The New York Timesarticle that details the enormous amounts given by these and other billionaires to support scientific research zeroes in on the big problem of the ultra-wealthy selecting research topics: they decide what’s important and not scientists or the government, which represents all of us. Traditionally, peer-review groups at campuses and research facilities or government agencies decided what research deserved funding. When the government did it, it mostly let scientists make the decisions and awarded research on merit and importance and not politics, except partially during the Bush II faith-based Administration. It is true that industry has often had an outsized say in setting scientific policy; for example, when Truman decided to implement the results of a white paper advocating commercialization of nuclear power and denied funding for recommendations in a white paper on solar energy.  But having influence is not quite the same thing as making the decision without any checks or balances.

Now government support for scientific research is down, as Congress would prefer to keep taxes on the wealthy at historic lows over investing in our future. The billionaires are stepping into the breach, but only in the areas that they care about.

As might be expected, most of the billionaires giving large dollars for science research donate to fight a disease with which they are familiar. David Koch and Michael Milkin have both had prostate cancer. Google’s Sergey Brin’s mother had Parkinson’s. American oil oligarch Harold Hamm had diabetes. Leon Black’s wife had melanoma. Eli Broad’s son has Crohn’s disease. 

This privatization of America’s science research policy is as bad for the country as the privatization of prisons, education and war-fighting have been, but the privatization of actual decisions of who gets how much is even worse. We would be much better off having scientific groups decide on funding for specific projects than non-scientists with lots of money.  

In the past, higher taxes on the wealthy helped to finance the American science that cured polio and other diseases, put men on the moon, earth-quaked buildings and computerized the world.  The growing inequality of wealth—the rich getting richer and everyone else falling behind—gives the wealthy an unfair say in the personal lives and futures of everyone. Their control extends beyond the ability to buy more goods and services, as they buy more political influence, more campaign ads and even more scientists. Who is is to say whether the billionaires will share breakthroughs with the rest of the world—perhaps they will want to make money on the new discoveries. We see what happens when private entities own drug discoveries—some drugs are a thousand dollars a pill, while no American company is willing to make flu vaccines because the profit margin isn’t great enough. Privatization of science will likely lead to similar inequities.

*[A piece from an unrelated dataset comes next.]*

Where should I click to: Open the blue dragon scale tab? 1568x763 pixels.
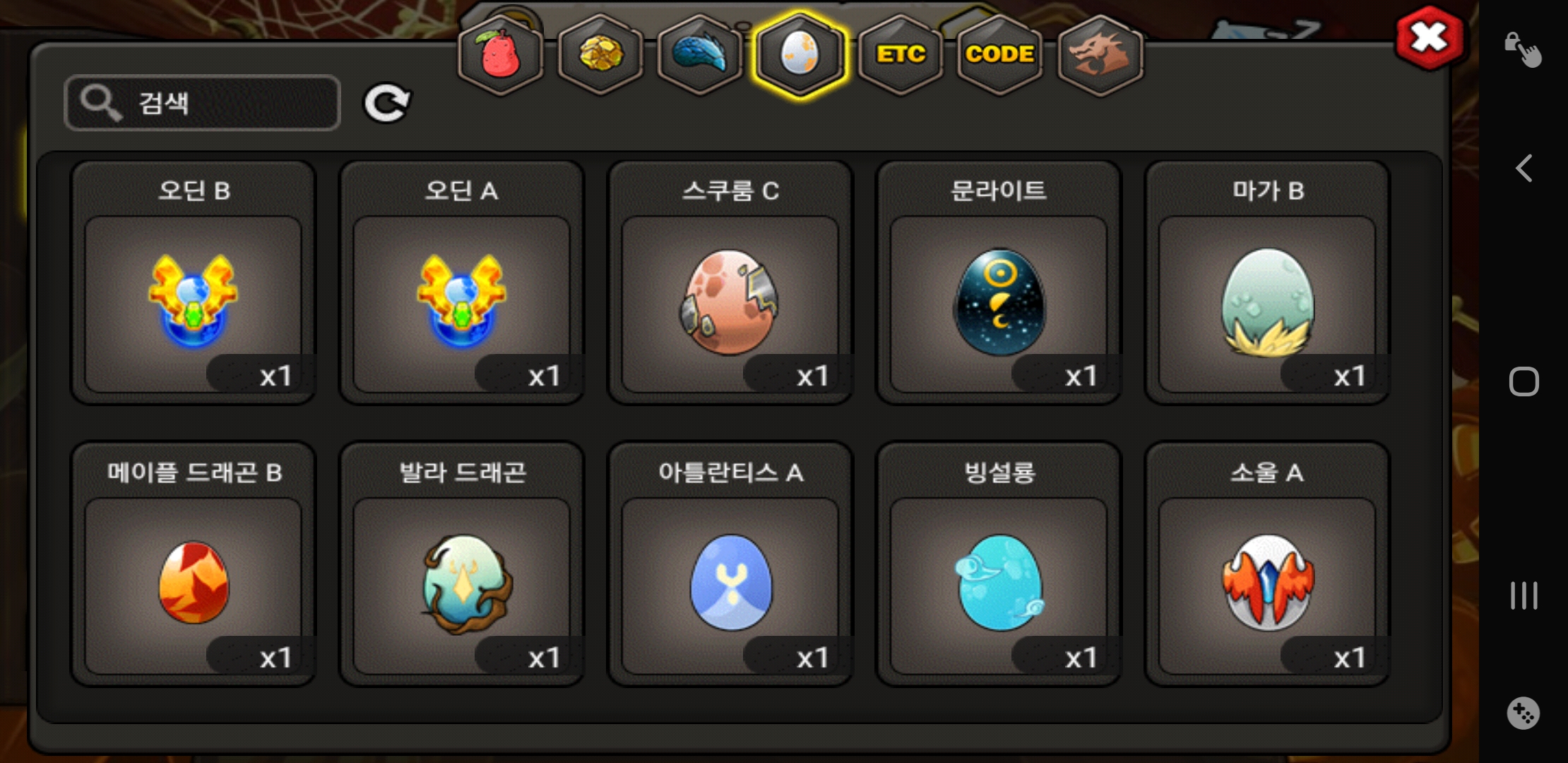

I also wonder if the billionaires will employ their standard business practices in the pursuit of scientific knowledge. Will David Koch suppress any research into food allergies that link them to global warming or the burning of hydrocarbons? Will Jeff Bezos insist on introducing Amazon’s employee-unfriendly wage and workplace practices into the science organizations he supports? Will scientists working for Michael Milkin be more likely than average to falsify data?  

A much better approach would be to raise income taxes on high incomes, and end the special tax rate for capital gains tax and the carried interest exemption. In other words, raise taxes on the wealthy and use part of that money to increase public support of scientific research.